Evidence that phosphorylation by the mitotic kinase Cdk1 promotes ICER monoubiquitination and nuclear delocalization

• Published in: Experimental cell research Vol. 317; no. 17; pp. 2490 - 2502
• Main Authors: Mémin, Elisabeth, Genzale, Megan, Crow, Marni, Molina, Carlos A.
• Format: Journal Article
• Language: English
• Published: United States Elsevier Inc 15.10.2011; Elsevier BV
• Subjects: 60 APPLIED LIFE SCIENCES; AMP; Animals; CDC2 Protein Kinase - metabolism; Cdk1; CELL NUCLEI; Cell Nucleus - metabolism; CELL PROLIFERATION; Cyclic AMP Response Element Modulator - metabolism; Cytosol - chemistry; Cytosol - metabolism; Gene loci; HeLa Cells; Humans; ICER; Male; Mitosis; NEOPLASMS; Phosphorus content; PHOSPHORYLATION; PROSTATE; Prostatic Neoplasms - metabolism; Prostatic Neoplasms - pathology; Rats; Tumor Cells, Cultured; Ubiquitination; Cdk1; Phosphorylation; Ubiquitination; ICER
• ISSN: 0014-4827; 1090-2422
• DOI: 10.1016/j.yexcr.2011.07.001

In contrast to normal prostatic cells, the transcriptional repressor Inducible cAMP Early Repressor (ICER) is undetected in the nuclei of prostate cancer cells.

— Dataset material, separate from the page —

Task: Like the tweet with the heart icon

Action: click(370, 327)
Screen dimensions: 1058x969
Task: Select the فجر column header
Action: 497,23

The molecular mechanisms for ICER abnormal expression in prostate cancer cells remained largely unknown. In this report data is presented demonstrating that ICER is phosphorylated by the mitotic kinase cdk1. Phosphorylation of ICER on a discrete residue targeted ICER to be monoubiquitinated. Different from unphosphorylated, phosphorylated and polyubiquitinated ICER, monoubiquitinated ICER was found to be cytosolic. Taken together, these results hinted on a mechanism for the observed abnormal subcellular localization of ICER in human prostate tumors.